GOAL:
Copy out the items below exactly as they stand, from the line containing "Viewport: 572px width, 400px" through the line containing "Looking at the", with both of those lines included. Leave out the pictures.

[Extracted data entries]
• • • •

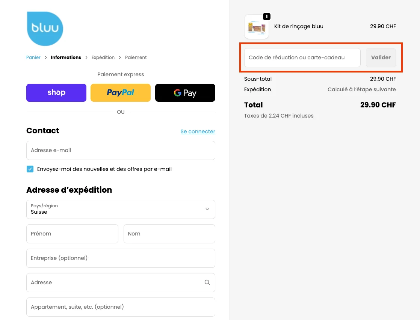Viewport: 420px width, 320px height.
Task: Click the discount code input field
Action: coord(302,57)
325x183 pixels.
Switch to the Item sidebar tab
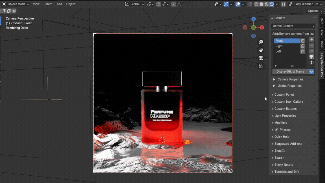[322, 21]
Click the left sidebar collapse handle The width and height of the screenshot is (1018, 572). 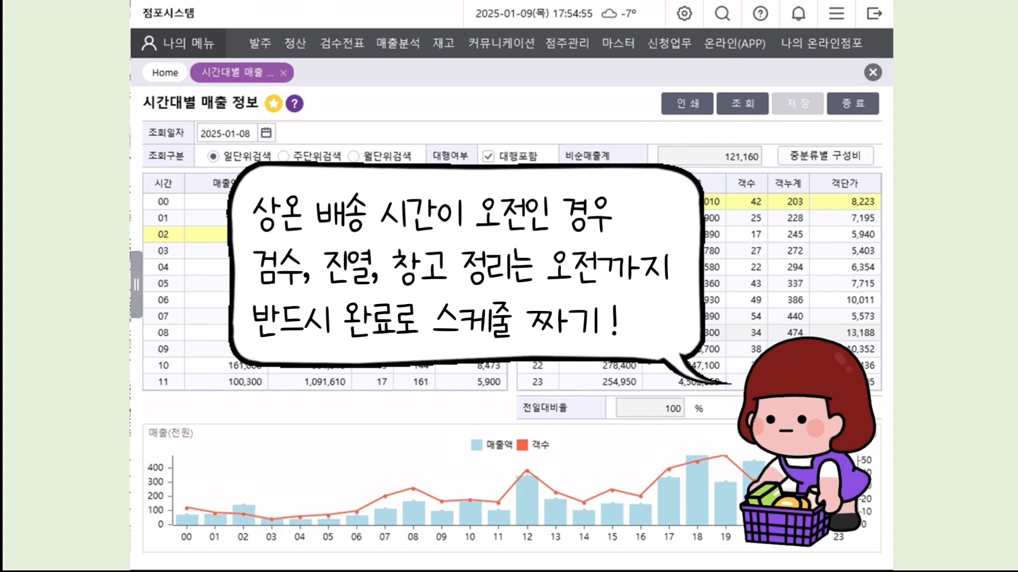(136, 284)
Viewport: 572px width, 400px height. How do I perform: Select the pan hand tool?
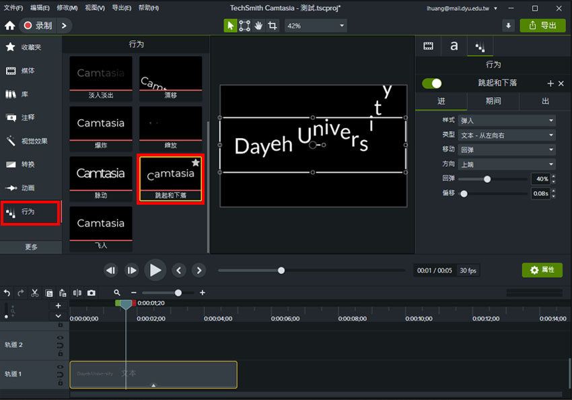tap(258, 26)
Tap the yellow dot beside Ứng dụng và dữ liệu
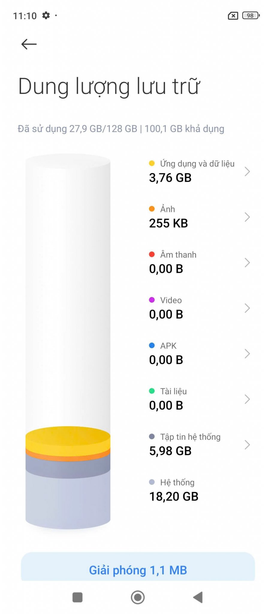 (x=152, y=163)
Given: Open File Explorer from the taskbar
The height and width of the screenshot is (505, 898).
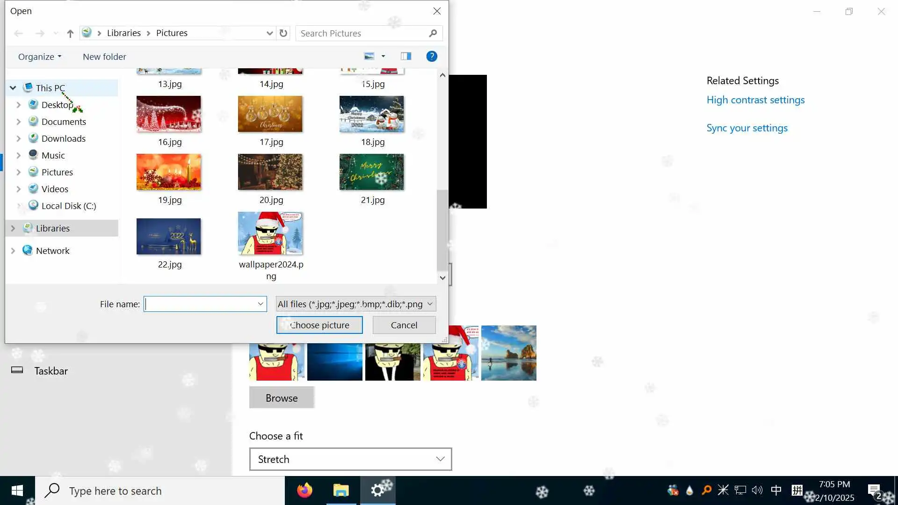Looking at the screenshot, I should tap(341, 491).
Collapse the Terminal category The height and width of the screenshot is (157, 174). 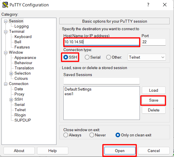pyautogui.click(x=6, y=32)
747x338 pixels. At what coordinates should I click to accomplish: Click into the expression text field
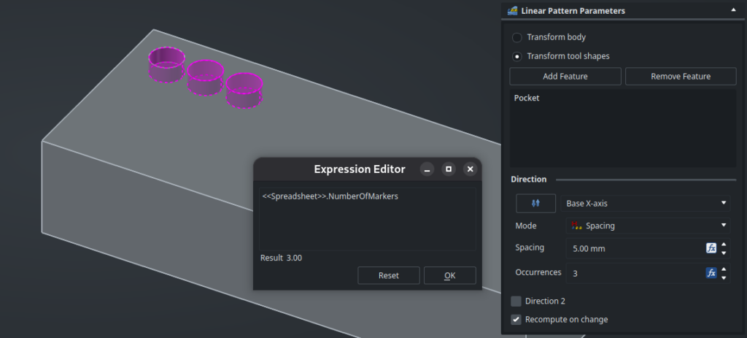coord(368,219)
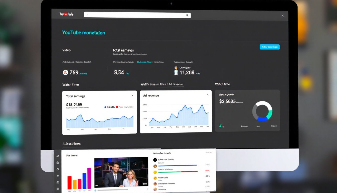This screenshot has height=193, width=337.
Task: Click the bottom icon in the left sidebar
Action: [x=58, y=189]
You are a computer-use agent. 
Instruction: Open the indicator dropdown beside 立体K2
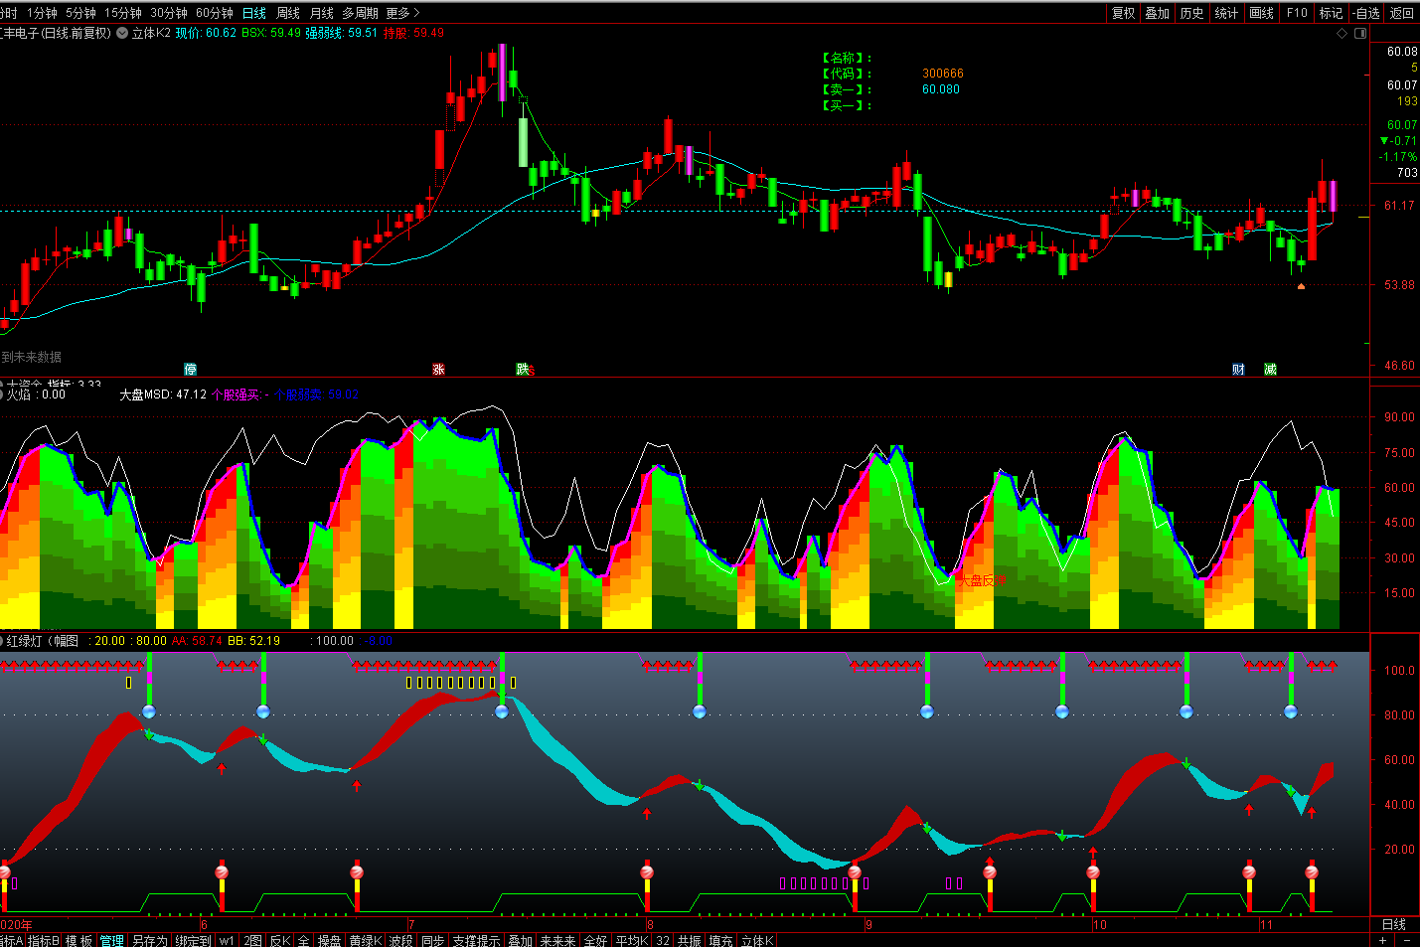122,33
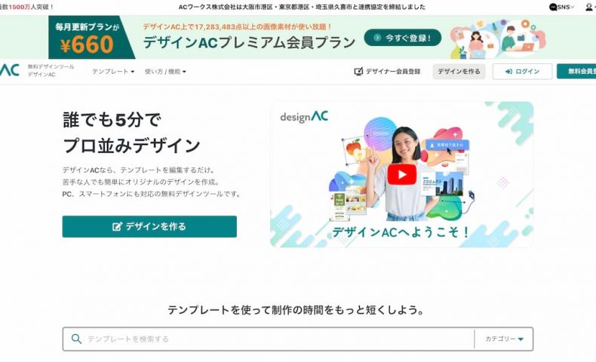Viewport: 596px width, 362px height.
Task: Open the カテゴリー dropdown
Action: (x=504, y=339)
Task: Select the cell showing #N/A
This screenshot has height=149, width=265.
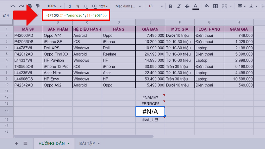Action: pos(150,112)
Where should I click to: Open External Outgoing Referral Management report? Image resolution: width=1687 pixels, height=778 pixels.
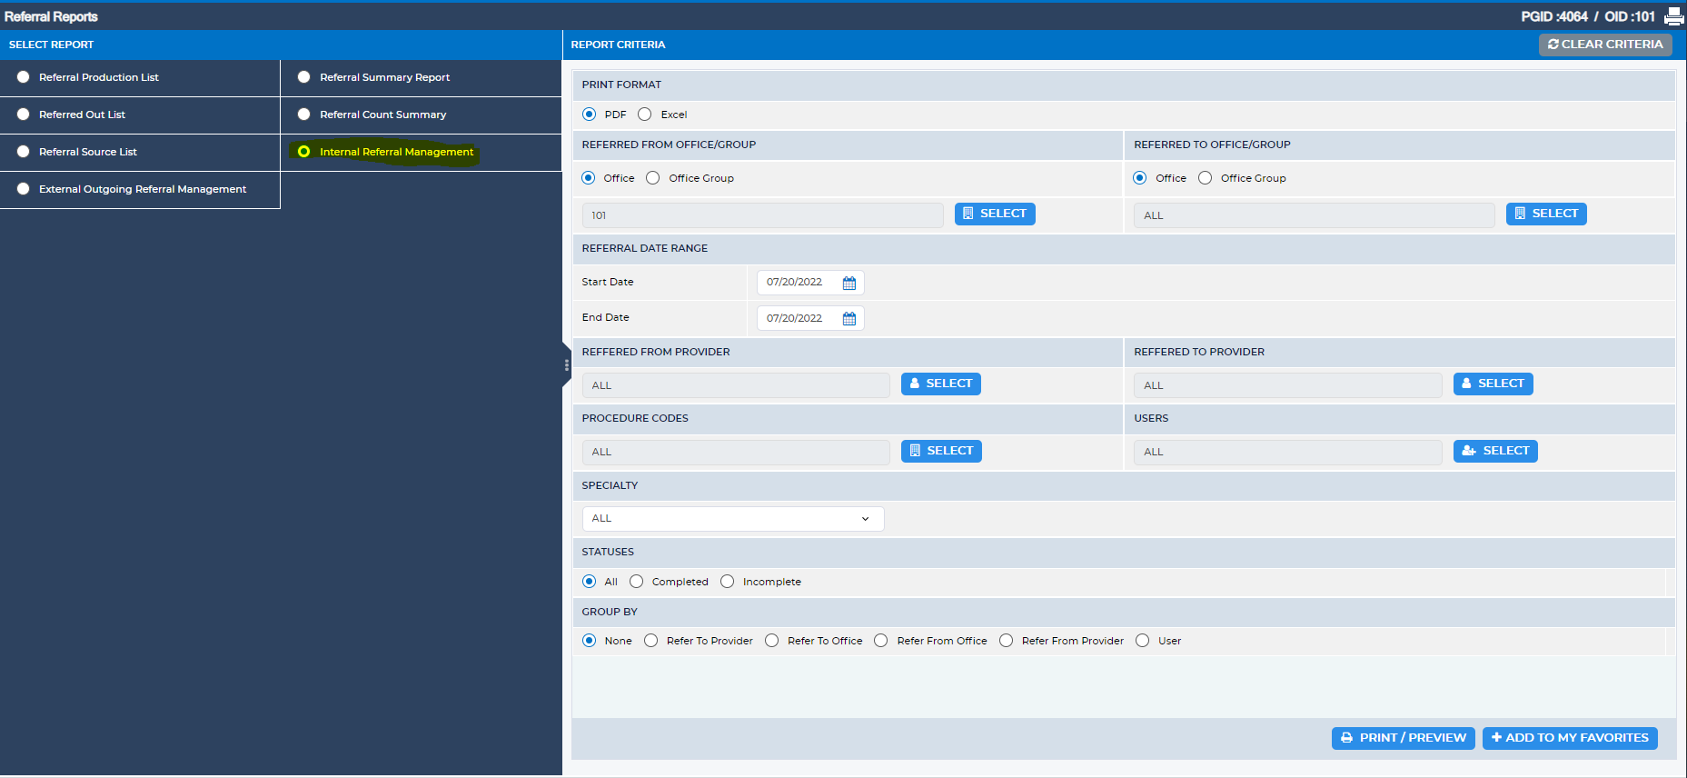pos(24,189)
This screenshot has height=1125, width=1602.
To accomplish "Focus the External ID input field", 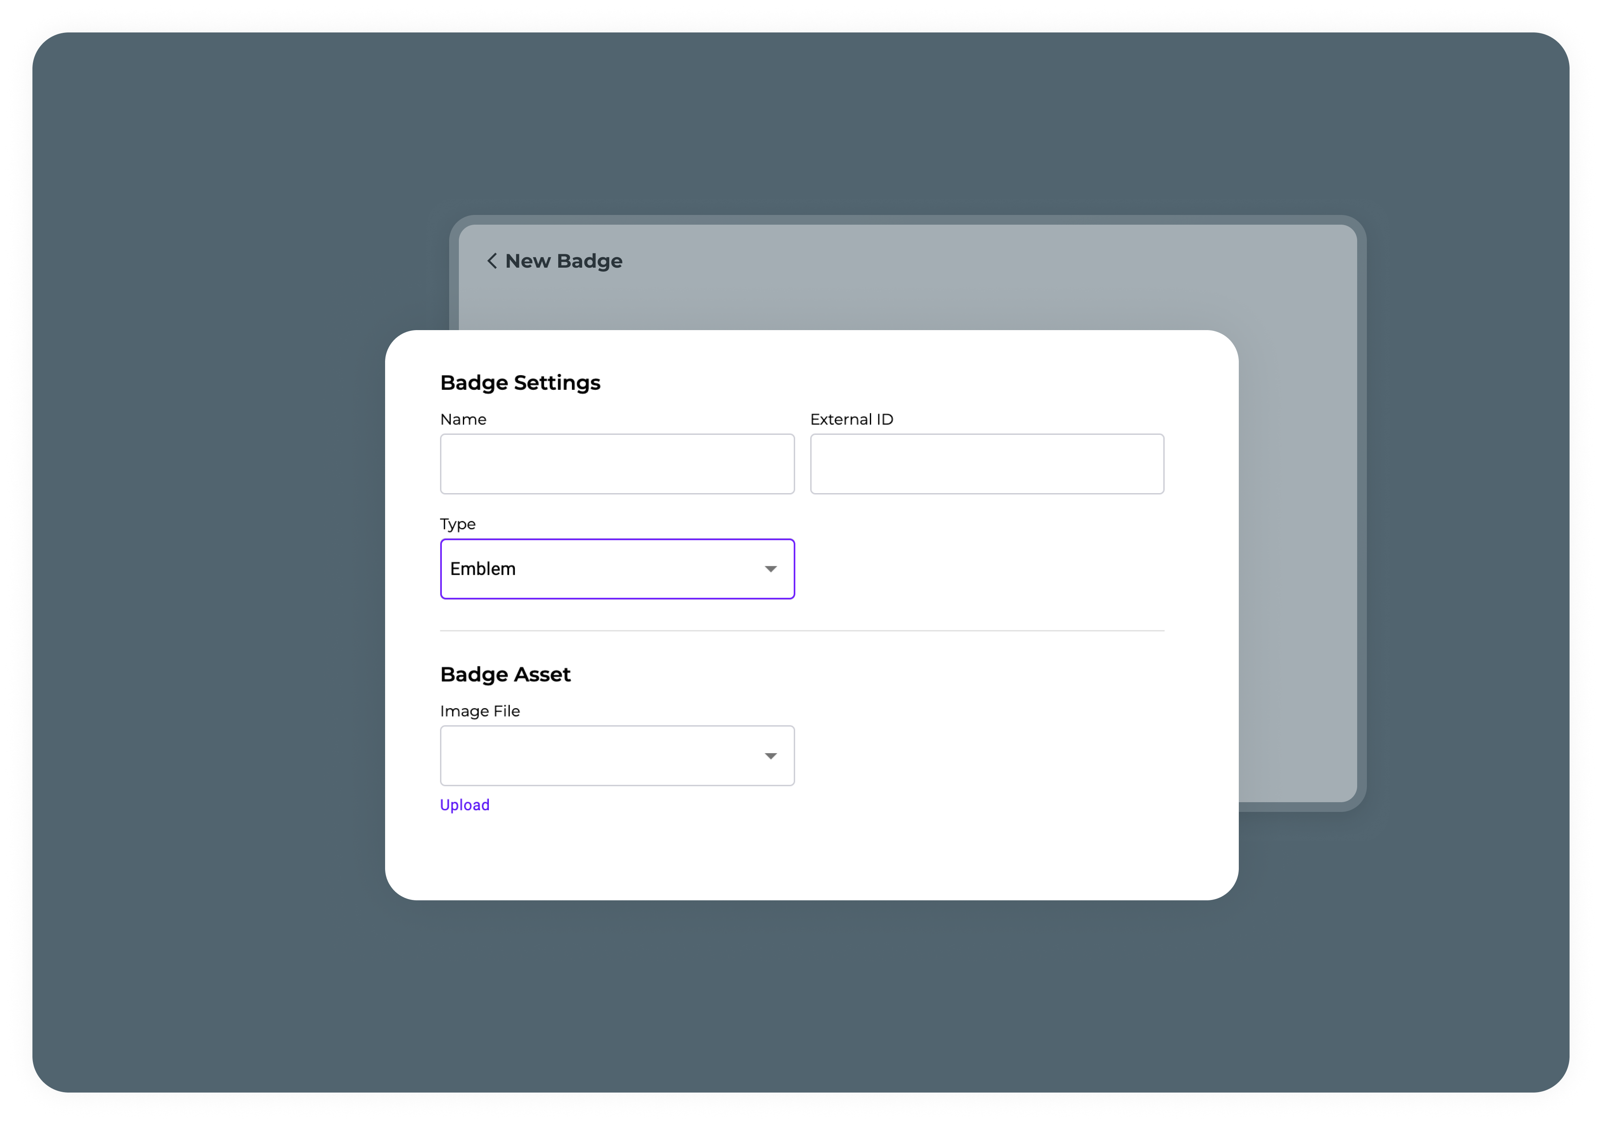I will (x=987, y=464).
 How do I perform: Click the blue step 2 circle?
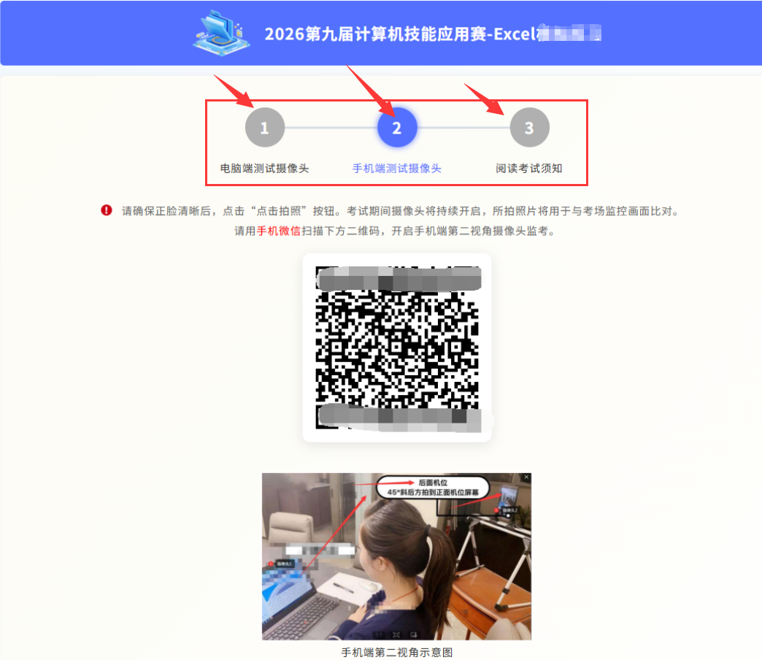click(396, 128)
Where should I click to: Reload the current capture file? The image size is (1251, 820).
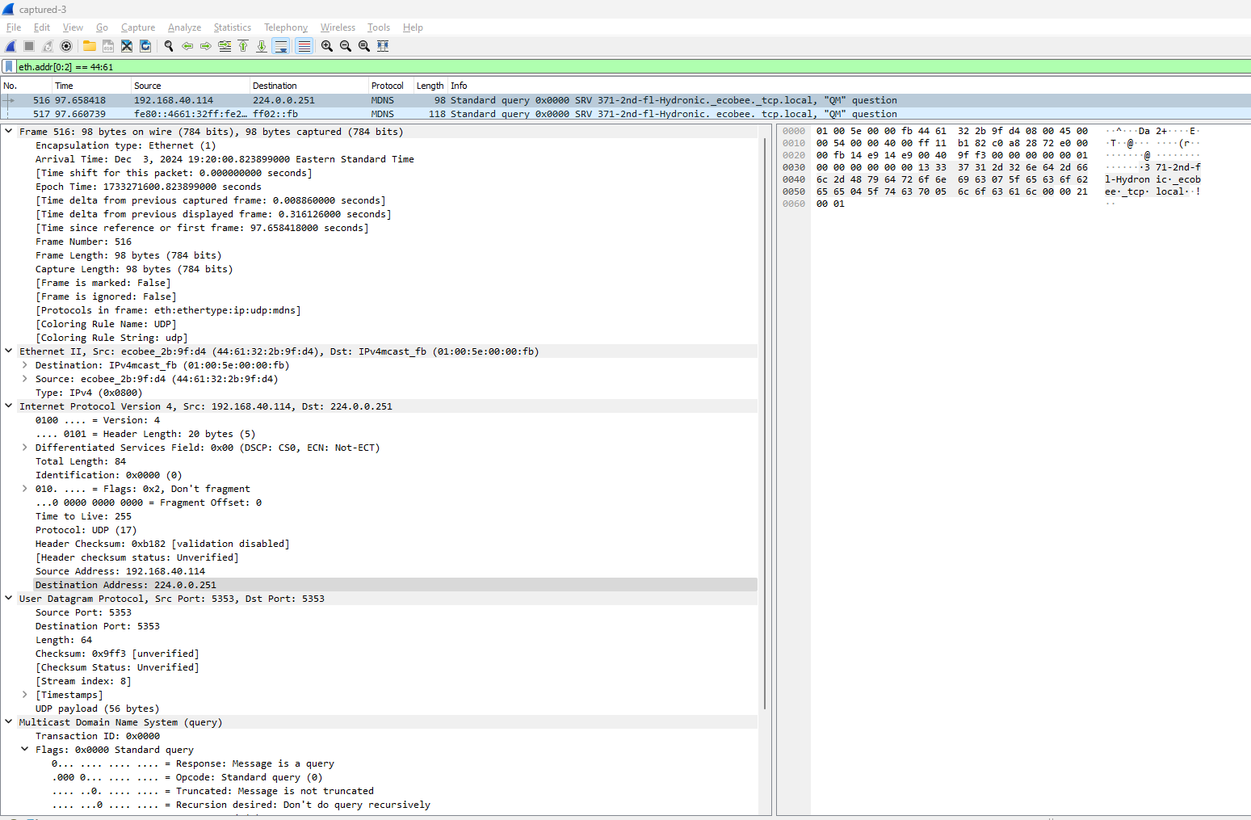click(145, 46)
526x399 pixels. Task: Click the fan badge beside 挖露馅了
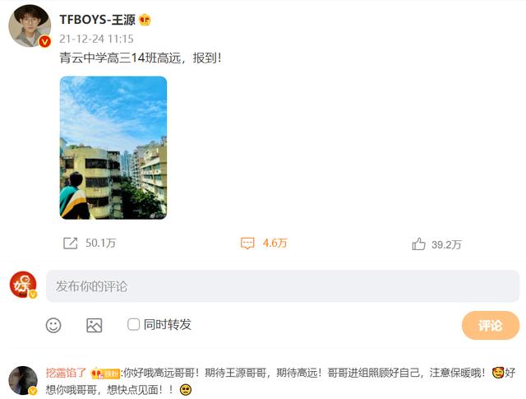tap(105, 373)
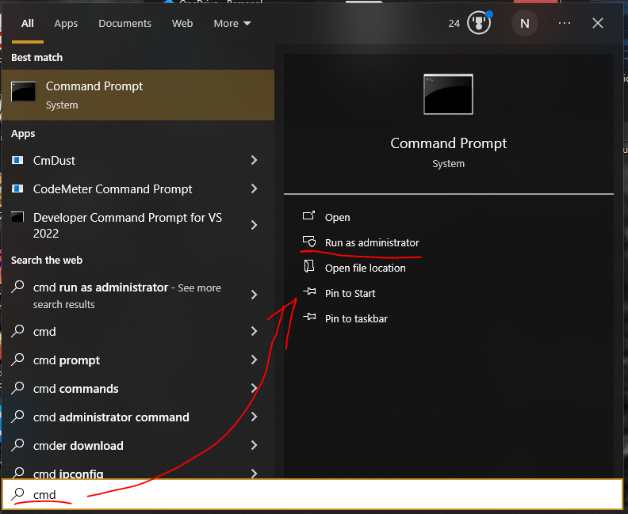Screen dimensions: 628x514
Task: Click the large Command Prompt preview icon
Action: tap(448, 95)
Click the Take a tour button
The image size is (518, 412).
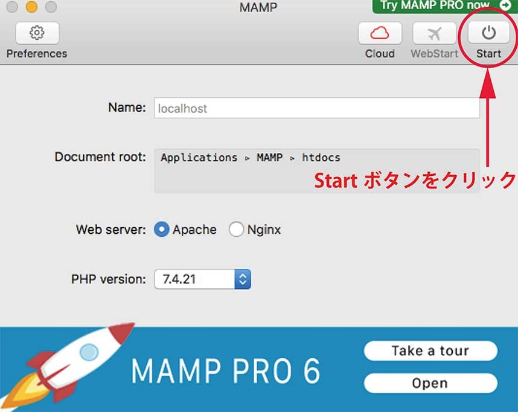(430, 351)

• • • •

TASK ANSWER:
Viewport: 572px width, 400px height. How do I perform: Select the pan hand tool?
tap(258, 26)
Tap the yellow dot beside Ứng dụng và dữ liệu
 (x=152, y=163)
Given: Open File Explorer from the taskbar
The height and width of the screenshot is (505, 898).
Looking at the screenshot, I should tap(341, 491).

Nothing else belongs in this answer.